Binary logistic regression models can be fitted using the Logistic Regression procedure and the Multinomial Logistic Regression procedure. Each procedure has options not available in the other. An important theoretical distinction is that the Logistic Regression procedure produces all predictions, residuals, influence statistics, and goodness-of-fit tests using data at the individual case level, regardless of how the data are entered and whether or not the number of covariate patterns is smaller than the total number of cases, while the Multinomial Logistic Regression procedure internally aggregates cases to form subpopulations with identical covariate patterns for the predictors, producing predictions, residuals, and goodness-of-fit tests based on these subpopulations.
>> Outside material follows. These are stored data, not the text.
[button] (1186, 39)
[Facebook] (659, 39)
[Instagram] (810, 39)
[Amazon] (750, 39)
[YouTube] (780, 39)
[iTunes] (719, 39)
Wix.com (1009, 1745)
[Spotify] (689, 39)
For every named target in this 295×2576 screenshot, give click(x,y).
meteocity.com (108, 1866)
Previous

If all predictors are categorical or any continuous predictors take on only a limited number of values—so that there are several cases at each distinct covariate pattern—the subpopulation approach can produce valid goodness-of-fit tests and informative residuals, while the individual case level approach cannot.

Logistic Regression
Provides the following unique features:
• Hosmer-Lemeshow test of goodness of fit for the model
• Stepwise analyses
• Contrasts to define model parameterization
• Alternative cut points for classification
• Classification plots
• Model fitted on one set of cases to a held-out set of cases
• Saves predictions, residuals, and influence statistics
Multinomial Logistic Regression
Provides the following unique features:
• Pearson and deviance chi-square tests for goodness of fit of the model
• Specification of subpopulations for grouping of data for goodness-of-fit tests
• Listing of counts, predicted counts, and residuals by subpopulations
• Correction of variance estimates for over-dispersion
• Covariance matrix of the parameter estimates
• Tests of linear combinations of parameters
• Explicit specification of nested models
• Fit 1-1 matched conditional logistic regression models using differenced variables
Notes:
• Both of these procedures fit a model for binary data that is a generalized linear model with a binomial distribution and logit link function. If a different link function is more appropriate for your data, then you should use the Generalized Linear Models procedure.
• If you have repeated measurements of binary data, or records that are otherwise correlated, then you should consider the Generalized Linear Mixed Models or Generalized Estimating Equations procedures.